83.赤薔薇の蕾1
アレクセイ視点です。
俺は足を止めると、静かに星空を見上げた。走る心臓はまだ落ち着かない。肺一杯に大きく空気を吸い込んだが、鼓動はまだ、走るのを止めてはくれなかった。
「だからこういうのは、向いてないんだ」
口からは大きなため息が出た。誰もいないにも関わらず、思わず呟いてしまう程には冷静ではないらしい。
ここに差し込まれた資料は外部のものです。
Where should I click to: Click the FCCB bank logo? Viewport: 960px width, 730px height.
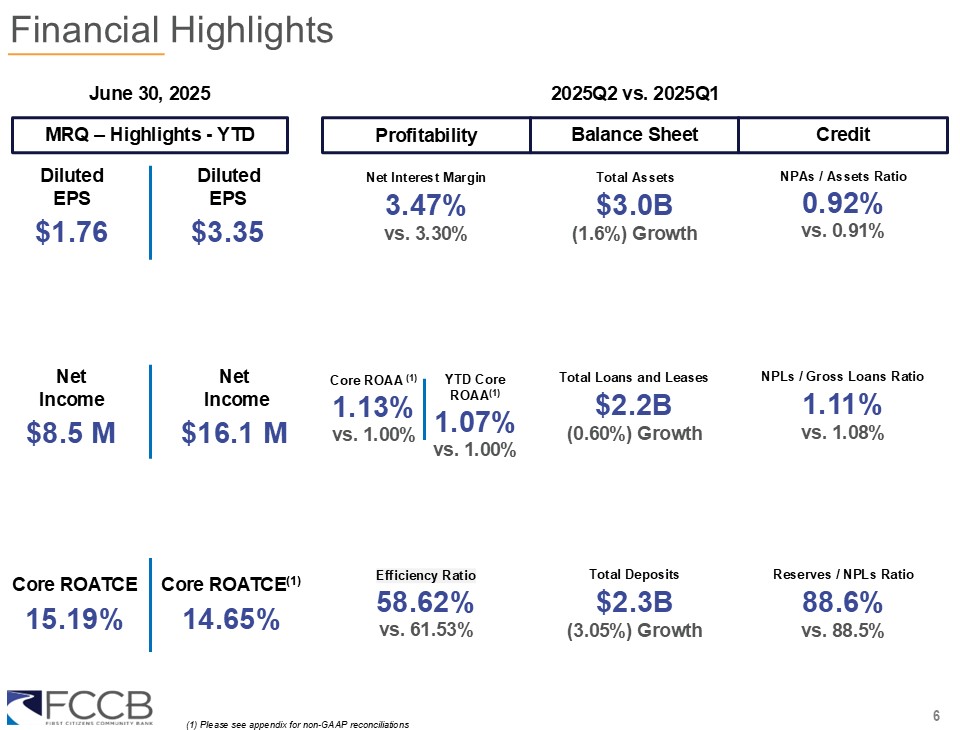pyautogui.click(x=80, y=706)
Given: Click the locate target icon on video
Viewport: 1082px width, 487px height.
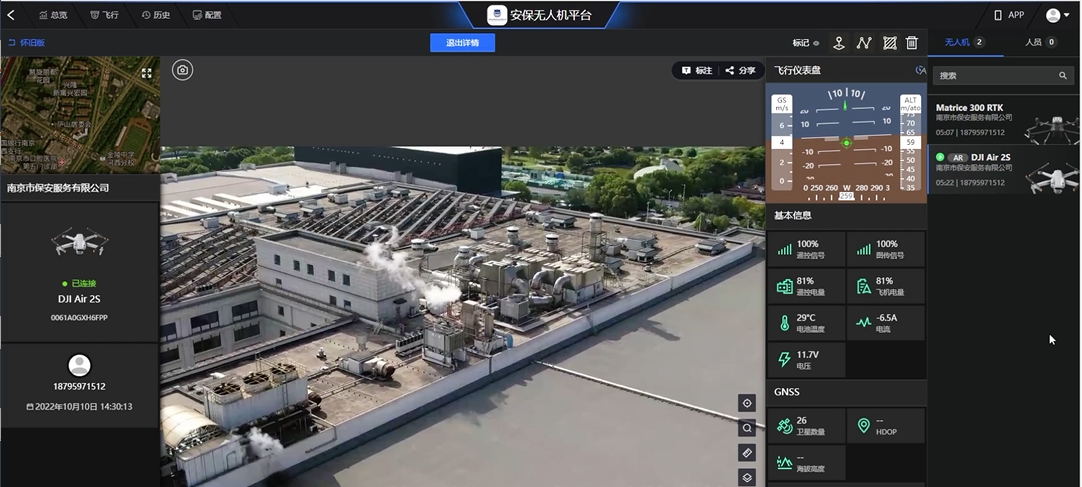Looking at the screenshot, I should (747, 403).
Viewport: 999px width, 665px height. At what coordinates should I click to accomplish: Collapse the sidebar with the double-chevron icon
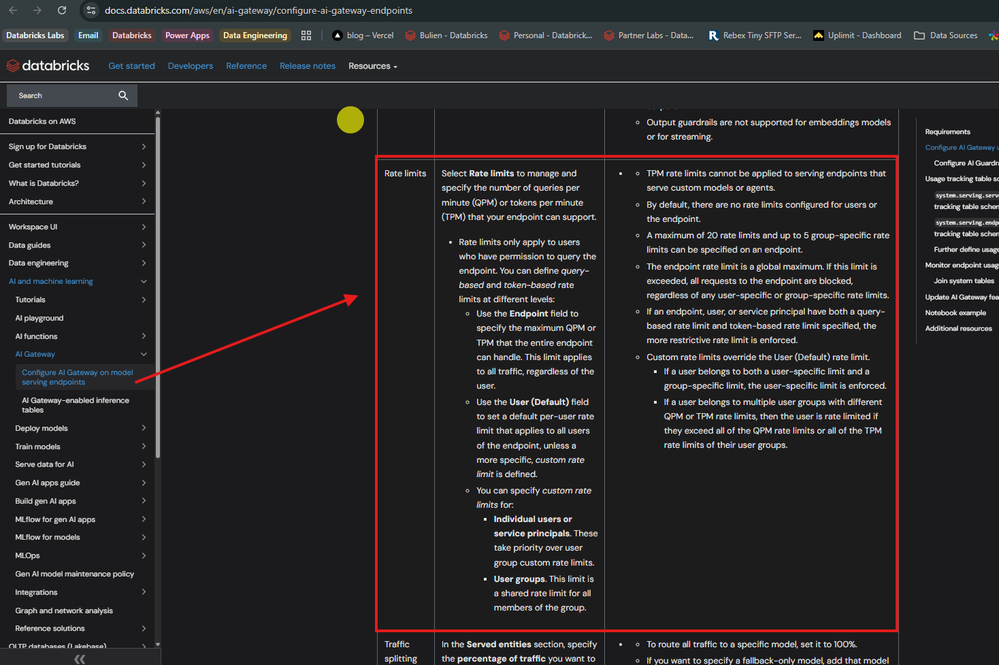(79, 658)
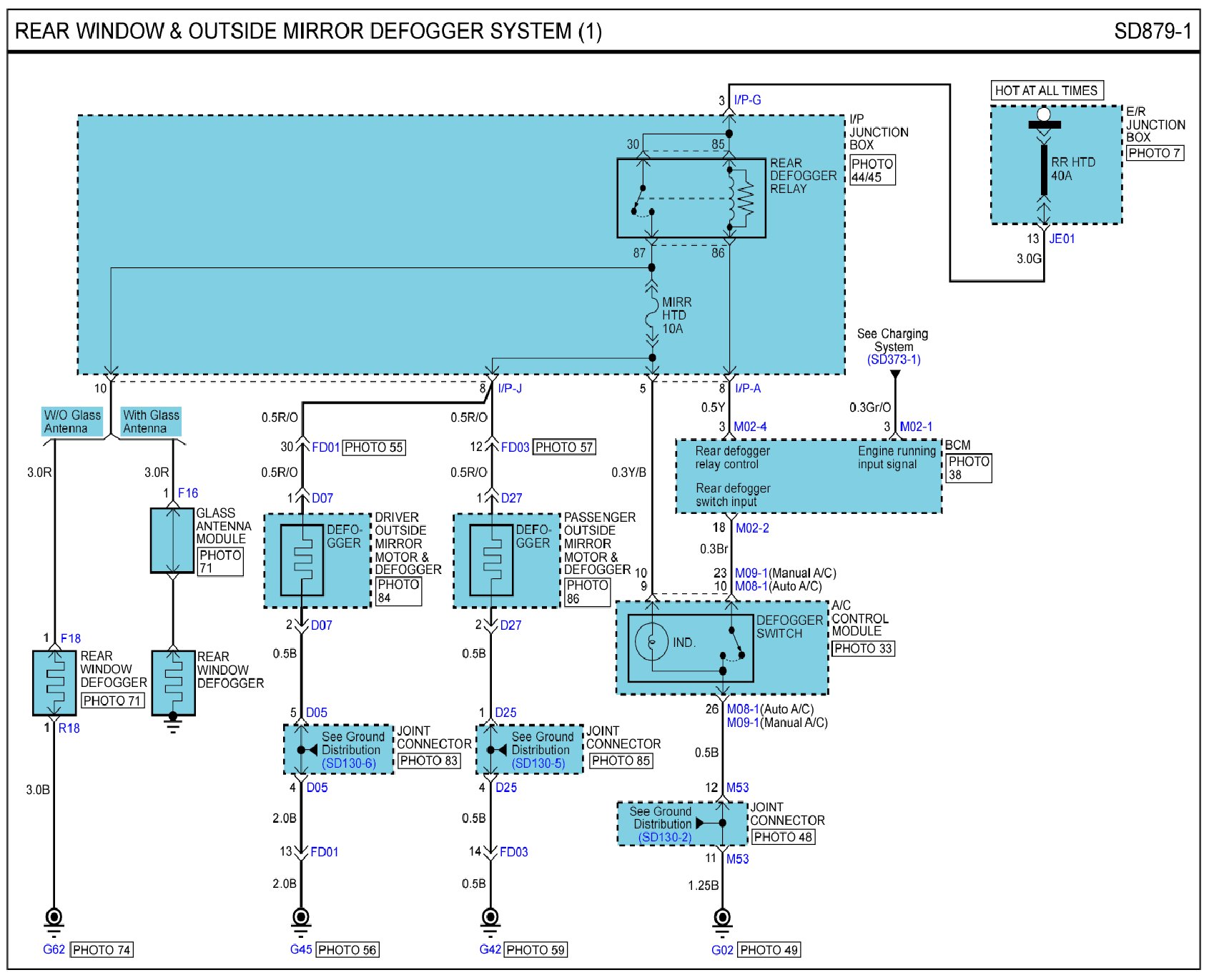Viewport: 1209px width, 980px height.
Task: Open the SD373-1 charging system link
Action: click(x=894, y=360)
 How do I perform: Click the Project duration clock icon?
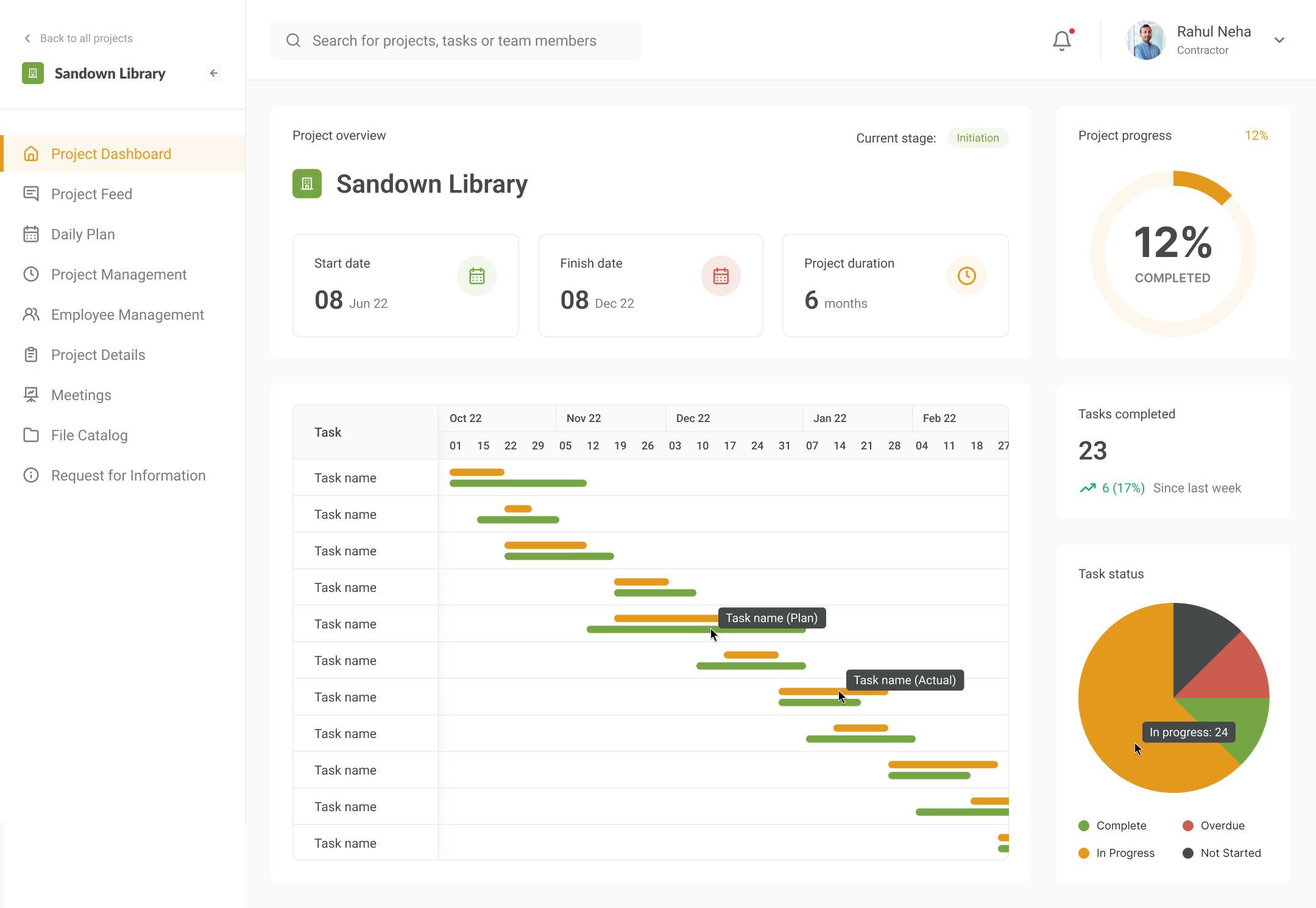(967, 276)
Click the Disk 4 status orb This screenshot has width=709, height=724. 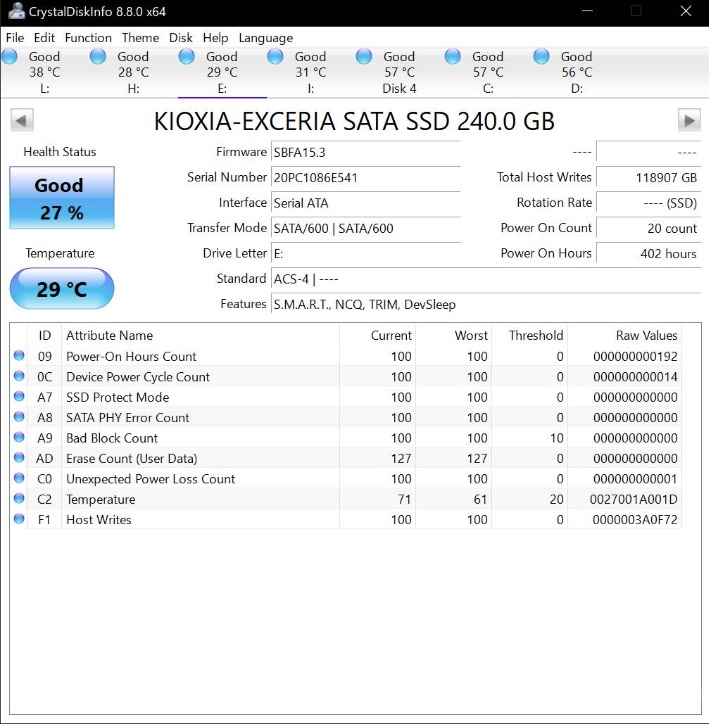[x=364, y=57]
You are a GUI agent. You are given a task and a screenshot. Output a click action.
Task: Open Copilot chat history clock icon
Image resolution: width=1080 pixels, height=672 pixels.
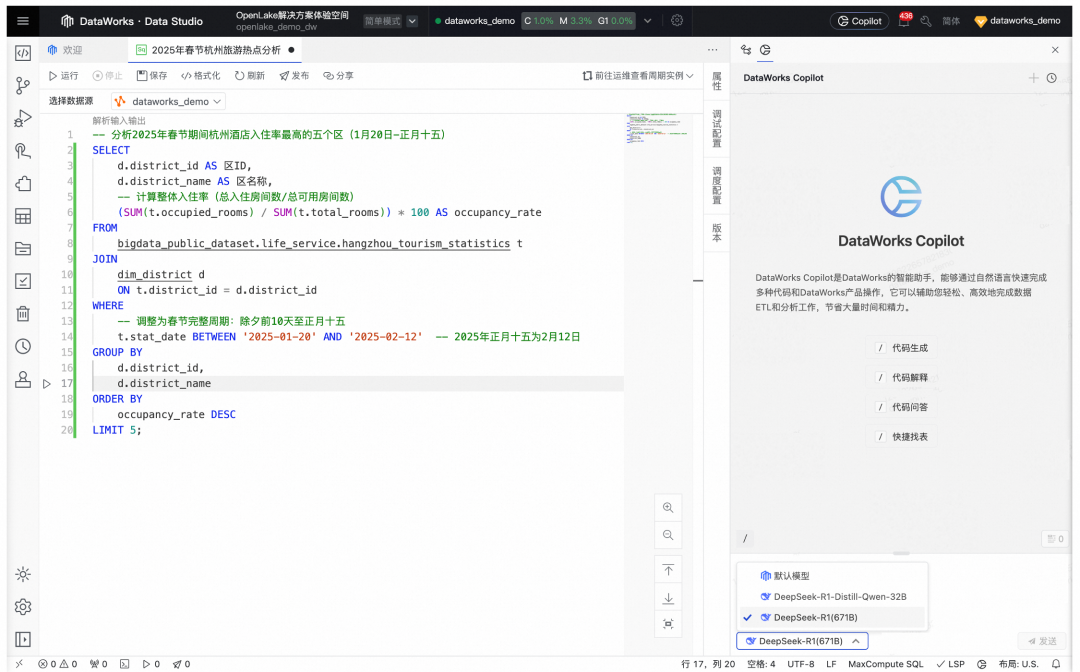coord(1052,78)
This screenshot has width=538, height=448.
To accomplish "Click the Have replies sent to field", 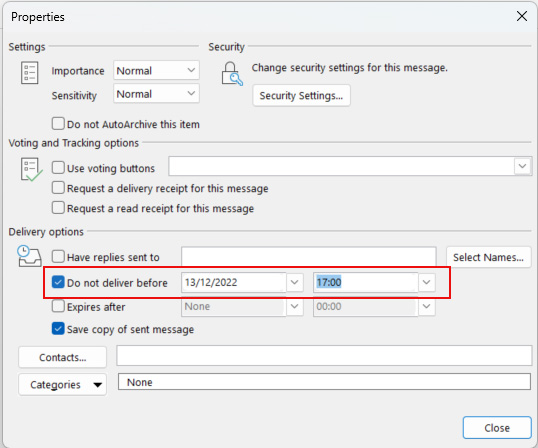I will (x=308, y=257).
俺はそれを消すように、頭を左右に何度も振った。
俺自身、嘘が下手なのは分かっている。今回だってうまくやれていたのかも怪しい話だ。それに、結局俺はロザリーの為に何もしてやれなかったのだという事実に、もう一度ため息をついた。
たかが芸術祭に、これ程苦しめられることになろうとは予想もしていなかった。
生まれた時から王族として生きる俺にとって、人前に出ることはさほど問題ではない。演技をするとなれば、少し勝手は変わってくるが、今回の演劇は『王太子殿下』の登場が重要なことであって、俺の演技力は今回重要視されていないのだろう。ならば、適当にこなして終わらせてしまえば良い。そんな風に思ってさえいた。
今回の芸術祭の成功は、俺の出演が鍵を握ることは十分に承知している。しかし、俺の出演があんな風にロザリーを巻き込むことになろうとは。男役ならまだしも、女役。さすがにそれは弊害が大きすぎる。どうにかして彼女を守らなければならない。俺はこの数日、ずっと対策を考えていたのだ。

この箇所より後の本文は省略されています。